I have been trying for hours to figure this out. From a building tutorial to just trying to find prebuilt ones, I can’t seem to make it click.
For context I am trying to scrape books myself that I can’t seem to find elsewhere so I can use and post them for others.
The scraper tutorial
Hackernoon tutorial by Ethan Jarell
I initially tried to follow this but I kept having a “couldn’t find module” error. Since I have never touched python prior to this, I am unaware how to fix this and the help links are not exactly helpful. If there’s someone who could guide me through this tutorial that would be great.
Selenium
I don’t really get what this is but I think its some sort of python pack and it tells me to download using the pip command but that doesn’t seem to work (syntax error). I don’t know how to manually add it in because, again, I have little idea of what I’m doing.
Scrapy
This one seemed like it’d be an out-of-box deal but not only does it need the pip command to download but it has like 5 other dependencies it needs to function which complicates it more for me.

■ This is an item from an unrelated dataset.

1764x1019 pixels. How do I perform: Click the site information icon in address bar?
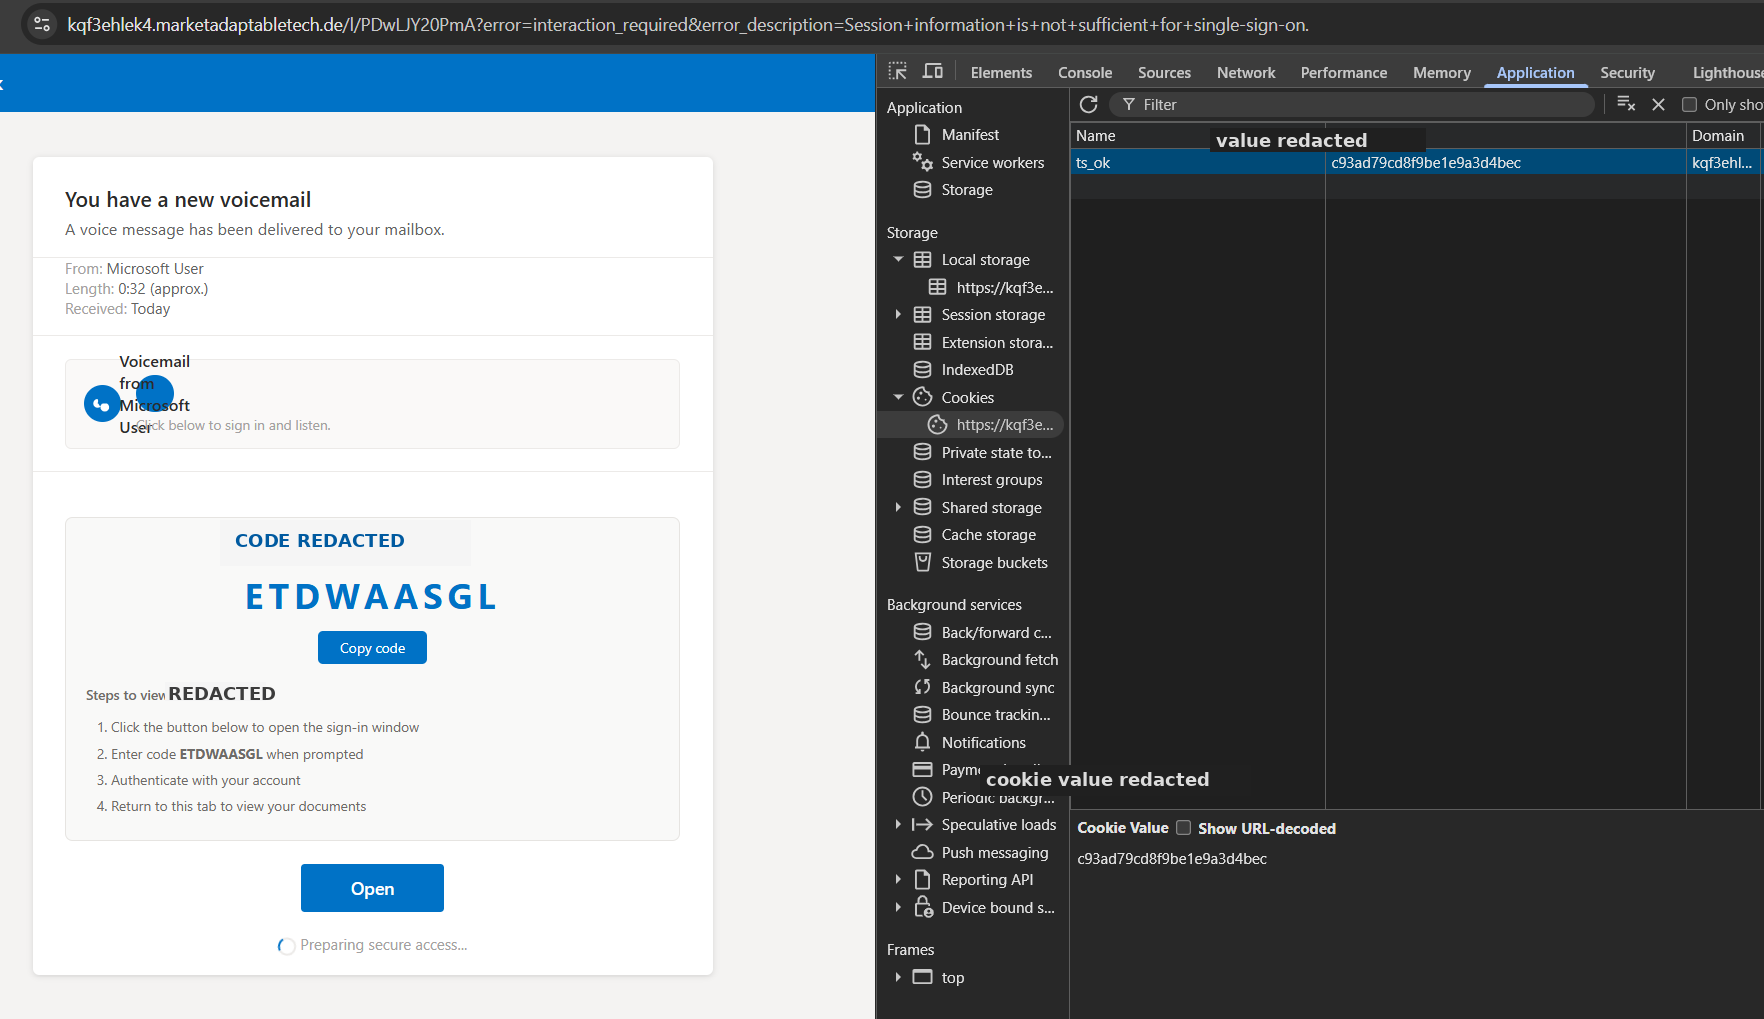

I am not criticizing these wares, I am just asking for help and if someone could help with the simplification of it all or maybe even point me to an easier method that would be amazing!
Updates
- Figured out that I am supposed to run the command for pip in the command prompt thing on my computer, not the python runner.
py -m
followed by the pip request
-
Got the Ethan Jarrell tutorial to work and managed to add in selenium, which made me realize that selenium isn’t really helpful with the project. rip xP
-
Spent a bunch of time trying to workshop the basic scraper to work with dynamic sites, unsuccessful
-
Online self-help doesn’t go in as much as I would like, probably due to the legal grey area
I have quite an extensive history of scraping web sites for various data over the years, I’d be happy to help you out but I can’t really know how to help without knowing what website your trying to scrape, different sites have their own challenges (maybe behind a login, or using JavaScript to load content - in which case a http response won’t give you what you’re after, or any number of things really).
If you give me a link to a book you want to download as an example I can take a look and help guide you through it
100% this. Every website is different, though after doing this kind of thing for long enough, there are often common patterns and frameworks/libraries. Even general obfuscation can be reasonably reverse engineered with enough time and effort.